Media are reporting that scientists recently found that the brains of young people exposed to air pollution display the markers of neurodegenerative diseases in their brain stems. 


Research has shown a link between air pollution and Alzheimer’s disease. Young adults and children who are exposed to air pollution from a young age can develop markers of Alzheimer’s disease, Parkinson’s disease, and motor disease in their brain stems. Certain disease-causing particles which are produced almost solely through vehicle emissions and braking systems were found in children and young adults brain stems as young as 11 months. 


Researchers found that individuals with high amounts of theses nanoparticles also showed markers found in those who later developed such neurodegenerative diseases. They found that groups of people of the same age who lived in low pollution areas did not show such markers.  

Using our recommended five tips, Global Action Plan reviewed the study:


Questions to ask to get to the truth Our response
1. Does the article refer to a report to back up its claims?

Yes, this article is based on scientific research published by the scholarly journal ‘Environmental Research’ in September of 2020.  

2. Who is behind the study it refers to?

The lead author works at the University of Montana. 

3. How fantastical and radical is the claim that is being made?

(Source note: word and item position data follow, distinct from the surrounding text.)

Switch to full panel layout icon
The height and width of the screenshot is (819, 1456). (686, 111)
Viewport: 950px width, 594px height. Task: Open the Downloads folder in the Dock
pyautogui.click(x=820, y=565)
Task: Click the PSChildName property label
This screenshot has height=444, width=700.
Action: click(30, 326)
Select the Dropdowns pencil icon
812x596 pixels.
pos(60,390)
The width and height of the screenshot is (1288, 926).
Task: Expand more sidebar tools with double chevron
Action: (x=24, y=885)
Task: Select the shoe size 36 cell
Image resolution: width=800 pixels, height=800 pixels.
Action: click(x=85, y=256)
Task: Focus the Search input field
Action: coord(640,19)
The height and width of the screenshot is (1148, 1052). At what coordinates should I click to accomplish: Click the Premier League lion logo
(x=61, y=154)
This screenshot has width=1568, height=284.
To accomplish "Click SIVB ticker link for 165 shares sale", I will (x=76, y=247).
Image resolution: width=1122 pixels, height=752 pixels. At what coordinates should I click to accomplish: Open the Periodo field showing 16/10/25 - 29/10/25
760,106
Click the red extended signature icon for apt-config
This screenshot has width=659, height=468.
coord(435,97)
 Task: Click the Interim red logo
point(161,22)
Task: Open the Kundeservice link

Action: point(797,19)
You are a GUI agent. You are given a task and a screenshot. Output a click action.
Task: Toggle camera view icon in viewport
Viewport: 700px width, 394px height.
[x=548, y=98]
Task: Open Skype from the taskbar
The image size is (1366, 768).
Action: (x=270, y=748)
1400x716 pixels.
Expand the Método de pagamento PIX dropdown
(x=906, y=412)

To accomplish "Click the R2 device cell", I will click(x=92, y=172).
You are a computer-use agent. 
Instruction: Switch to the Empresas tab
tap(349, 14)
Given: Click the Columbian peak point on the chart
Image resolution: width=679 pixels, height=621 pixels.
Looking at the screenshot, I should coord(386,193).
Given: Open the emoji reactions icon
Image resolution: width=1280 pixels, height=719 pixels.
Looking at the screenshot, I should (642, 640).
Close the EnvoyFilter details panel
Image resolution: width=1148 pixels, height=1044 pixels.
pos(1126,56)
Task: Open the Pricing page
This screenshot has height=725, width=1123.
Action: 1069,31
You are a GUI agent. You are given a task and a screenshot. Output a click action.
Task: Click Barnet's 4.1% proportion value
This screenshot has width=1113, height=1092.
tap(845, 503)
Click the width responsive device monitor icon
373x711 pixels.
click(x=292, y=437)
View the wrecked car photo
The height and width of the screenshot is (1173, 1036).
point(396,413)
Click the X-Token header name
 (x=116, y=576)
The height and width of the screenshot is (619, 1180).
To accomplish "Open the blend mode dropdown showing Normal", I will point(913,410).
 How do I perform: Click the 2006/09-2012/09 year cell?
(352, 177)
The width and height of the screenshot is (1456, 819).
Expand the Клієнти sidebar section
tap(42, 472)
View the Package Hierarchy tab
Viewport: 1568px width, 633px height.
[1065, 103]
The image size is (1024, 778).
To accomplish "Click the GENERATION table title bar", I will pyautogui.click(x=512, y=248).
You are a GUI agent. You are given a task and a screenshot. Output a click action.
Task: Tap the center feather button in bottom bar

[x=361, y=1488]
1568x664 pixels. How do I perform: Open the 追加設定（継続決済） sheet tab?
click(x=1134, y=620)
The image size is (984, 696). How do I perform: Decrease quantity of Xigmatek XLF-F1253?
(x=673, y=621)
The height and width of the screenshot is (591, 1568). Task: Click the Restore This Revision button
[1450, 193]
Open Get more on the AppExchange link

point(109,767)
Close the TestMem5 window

The researchers examined material from autopsies, first removing external contamination before looking for the markers for Alzheimer’s, Parkinson’s, and motor neuron disease in the brain stems. 

4. What geographical region does the claim refer to?

Data was collected from residents of Mexico City in Mexico 

5. What is the sample size of the study?

Researchers examined brain material from 186 people taken between 2004 and 2008 from individuals ranging from 11 months to 40 years of age.